▸ DIRECTIONS: In the records below, locate the line containing "Task: Click the Drawing Model (绘图模型) icon"; output that line and every following line through the last, exactly.

▸ DATASET:

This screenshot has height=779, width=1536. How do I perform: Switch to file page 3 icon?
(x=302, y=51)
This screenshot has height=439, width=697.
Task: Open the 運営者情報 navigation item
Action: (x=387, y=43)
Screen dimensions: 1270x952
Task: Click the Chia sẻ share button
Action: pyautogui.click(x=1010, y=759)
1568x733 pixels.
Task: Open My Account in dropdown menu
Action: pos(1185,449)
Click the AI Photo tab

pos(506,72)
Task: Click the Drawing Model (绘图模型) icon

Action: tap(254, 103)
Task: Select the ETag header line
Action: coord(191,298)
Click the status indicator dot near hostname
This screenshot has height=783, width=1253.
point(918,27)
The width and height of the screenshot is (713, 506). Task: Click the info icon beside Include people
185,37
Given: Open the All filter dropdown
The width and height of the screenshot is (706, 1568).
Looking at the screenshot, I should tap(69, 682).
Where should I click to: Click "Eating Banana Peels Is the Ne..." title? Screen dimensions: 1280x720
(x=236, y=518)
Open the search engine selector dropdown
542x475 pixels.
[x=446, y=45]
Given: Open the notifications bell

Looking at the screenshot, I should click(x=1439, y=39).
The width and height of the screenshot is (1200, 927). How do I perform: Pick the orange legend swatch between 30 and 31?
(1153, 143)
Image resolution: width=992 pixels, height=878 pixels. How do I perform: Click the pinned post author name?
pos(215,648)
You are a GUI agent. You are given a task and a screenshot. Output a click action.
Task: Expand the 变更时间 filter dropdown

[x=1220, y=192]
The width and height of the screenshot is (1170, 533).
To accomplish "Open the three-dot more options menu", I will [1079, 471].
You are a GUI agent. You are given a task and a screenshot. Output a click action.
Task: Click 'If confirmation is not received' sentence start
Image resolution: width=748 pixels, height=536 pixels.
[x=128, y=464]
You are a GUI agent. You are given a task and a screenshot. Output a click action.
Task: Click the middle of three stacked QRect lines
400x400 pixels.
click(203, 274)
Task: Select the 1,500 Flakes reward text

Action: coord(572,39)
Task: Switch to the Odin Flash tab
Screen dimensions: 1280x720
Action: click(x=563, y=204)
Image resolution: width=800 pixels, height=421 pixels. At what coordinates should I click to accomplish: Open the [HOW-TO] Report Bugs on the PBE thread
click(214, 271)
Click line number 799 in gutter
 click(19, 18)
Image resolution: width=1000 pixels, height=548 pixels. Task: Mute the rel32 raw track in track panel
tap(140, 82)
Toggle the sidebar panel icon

▸ ANSWER FOR THE TASK:
Task: Click the Drawing Model (绘图模型) icon

Action: tap(254, 103)
Task: Select the ETag header line
Action: coord(191,298)
Click the status indicator dot near hostname
This screenshot has height=783, width=1253.
point(918,27)
The width and height of the screenshot is (713, 506). Task: Click the info icon beside Include people
185,37
Given: Open the All filter dropdown
The width and height of the screenshot is (706, 1568).
Looking at the screenshot, I should tap(69, 682).
Where should I click to: Click "Eating Banana Peels Is the Ne..." title? Screen dimensions: 1280x720
(x=236, y=518)
Open the search engine selector dropdown
542x475 pixels.
[x=446, y=45]
Given: Open the notifications bell

Looking at the screenshot, I should click(x=1439, y=39).
The width and height of the screenshot is (1200, 927). How do I perform: Pick the orange legend swatch between 30 and 31?
(1153, 143)
Image resolution: width=992 pixels, height=878 pixels. How do I perform: Click the pinned post author name?
pos(215,648)
You are a GUI agent. You are given a task and a screenshot. Output a click action.
Task: Expand the 变更时间 filter dropdown

[x=1220, y=192]
The width and height of the screenshot is (1170, 533).
To accomplish "Open the three-dot more options menu", I will [1079, 471].
You are a GUI agent. You are given a task and a screenshot. Output a click action.
Task: Click 'If confirmation is not received' sentence start
Image resolution: width=748 pixels, height=536 pixels.
[x=128, y=464]
You are a GUI agent. You are given a task and a screenshot. Output a click action.
Task: Click the middle of three stacked QRect lines
400x400 pixels.
click(203, 274)
Task: Select the 1,500 Flakes reward text

Action: coord(572,39)
Task: Switch to the Odin Flash tab
Screen dimensions: 1280x720
Action: click(x=563, y=204)
Image resolution: width=800 pixels, height=421 pixels. At what coordinates should I click to accomplish: Open the [HOW-TO] Report Bugs on the PBE thread
click(214, 271)
Click line number 799 in gutter
 click(19, 18)
Image resolution: width=1000 pixels, height=548 pixels. Task: Mute the rel32 raw track in track panel
tap(140, 82)
Toggle the sidebar panel icon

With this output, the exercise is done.